Les effets du “métatravail”

Sur le bien-être, le constat est aussi nuancé. Dans une enquête publiée en 2023 par le Forum mondial de l’OCDE sur la productivité portant sur des employés de 25 pays, 74 % d’entre eux disent avoir vécu une expérience de télétravail globalement positive durant la pandémie de Covid, “les gains en coût et en temps réalisés sur les déplacements domicile-travail [étant] perçus comme l’avantage crucial” par la majorité des personnes interrogées. Dans une revue de la littérature réalisée la même année, l’Agence nationale de sécurité sanitaire de l’alimentation, de l’environnement et du travail (Anses) appuie : “Certaines études pointent un niveau de satisfaction élevé chez les télétravailleurs […] qui relèverait d’une amélioration globale de la qualité de vie due à une réduction du temps passé dans les trajets” et à “une amélioration de la qualité des relations familiales et sociales, grâce, notamment, à une meilleure conciliation vie privée-vie professionnelle”. Toutefois, à l’appui d’autres études, le rapport souligne plus loin que le télétravail peut également “brouiller les frontières entre ces deux sphères de vie”, des salariés déclarant subir “une plus forte pression voire un envahissement lorsqu’ils travaillent depuis leur domicile”.
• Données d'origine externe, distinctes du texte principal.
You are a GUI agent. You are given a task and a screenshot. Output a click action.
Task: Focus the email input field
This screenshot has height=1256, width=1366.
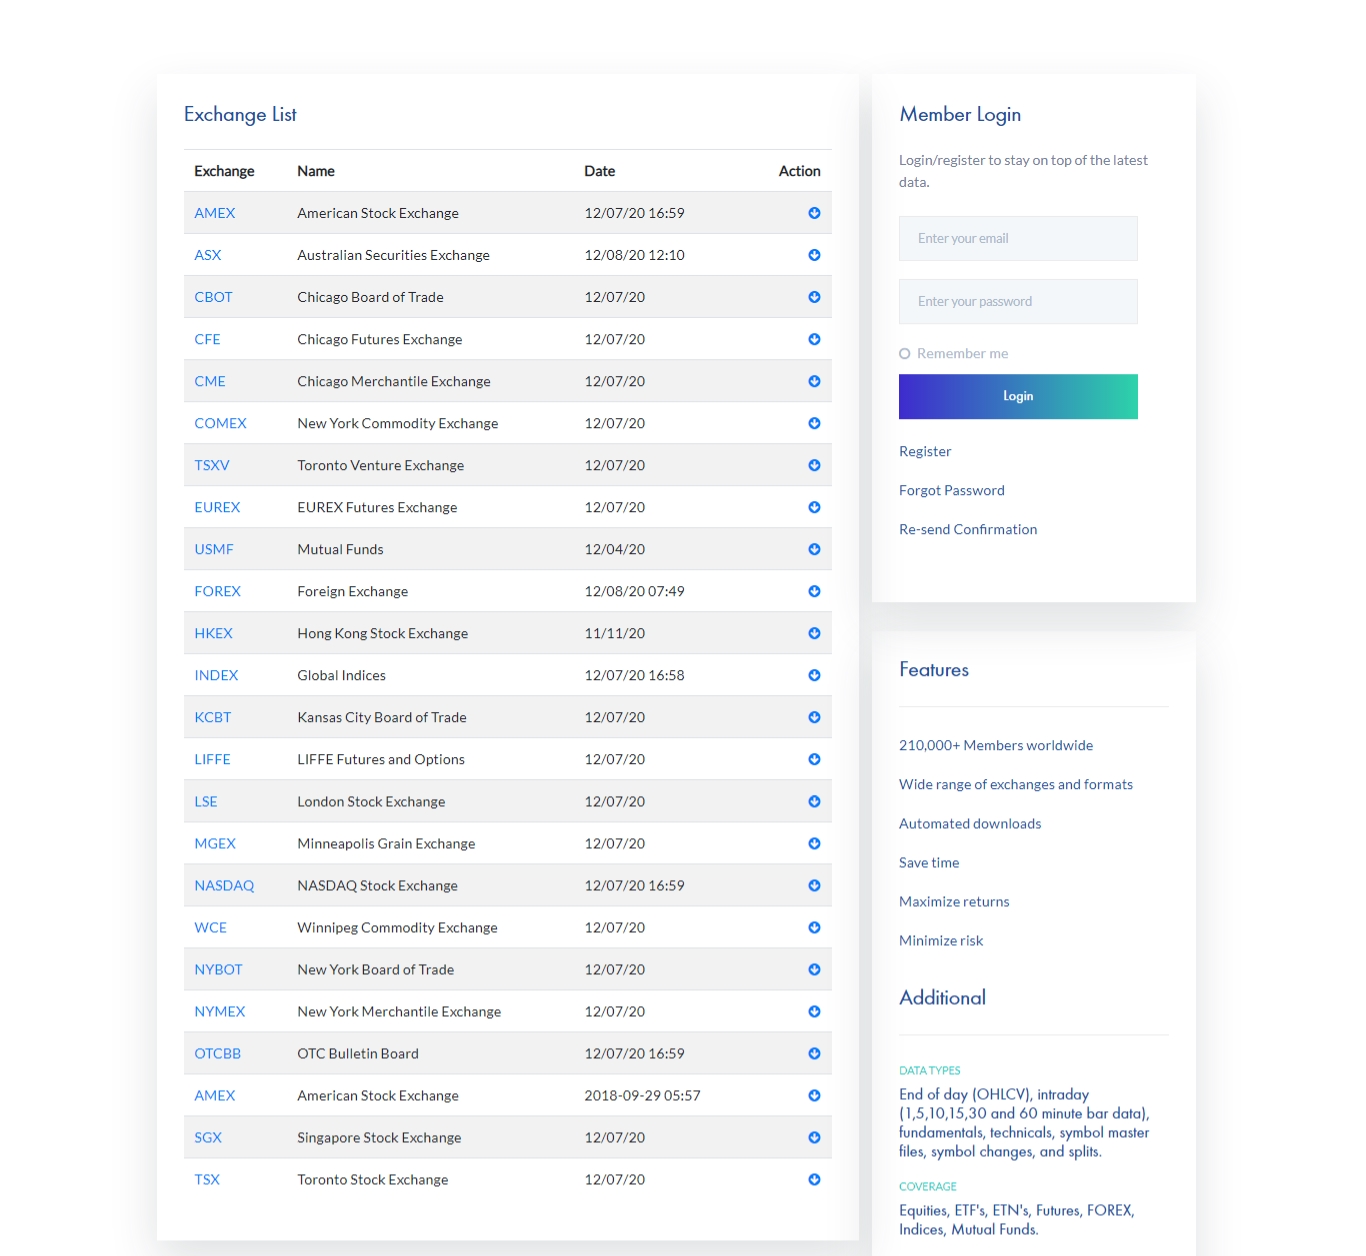1018,239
Cette pression, Marc-Eric Bobillier-Chaumon l’a aussi remarquée lors d’une étude menée pour une grande multinationale. “Chez certains salariés, le télétravail pouvait générer des formes de stress associées à une plus forte intensité du travail et à des risques psychosociaux, tels qu’un temps de trajet ’gagné mais basculé en temps de travail supplémentaire, une invisibilité du travail réel et un isolement vis-à-vis du collectif”, liste le professeur. Selon lui, une autre notion est capitale : celle de “métatravail”, entendue comme l’effort déployé par le salarié pour “mettre en visibilité” son propre travail. “Cette tâche se fait instinctivement au bureau, par une conscience mutualisée de ce que font les autres : on entend un appel, on voit un dossier traité par un collègue. En revanche, à distance et au domicile, le télétravailleur n’a plus rien de cela. Il doit alors expliciter, verbaliser tout ce qu’il fait, ce qui peut accroître la charge psychique de ses tâches”, explicite Marc-Eric Bobillier-Chaumon.

Et la chercheuse Aurélie Leclercq-Vandelannoitte de conclure : “Si le télétravail n’est pas pensé de manière équilibrée ni intégré dans un réel projet d’organisation, la dynamique collective risque d’être brisée, et le sens du travail aussi.”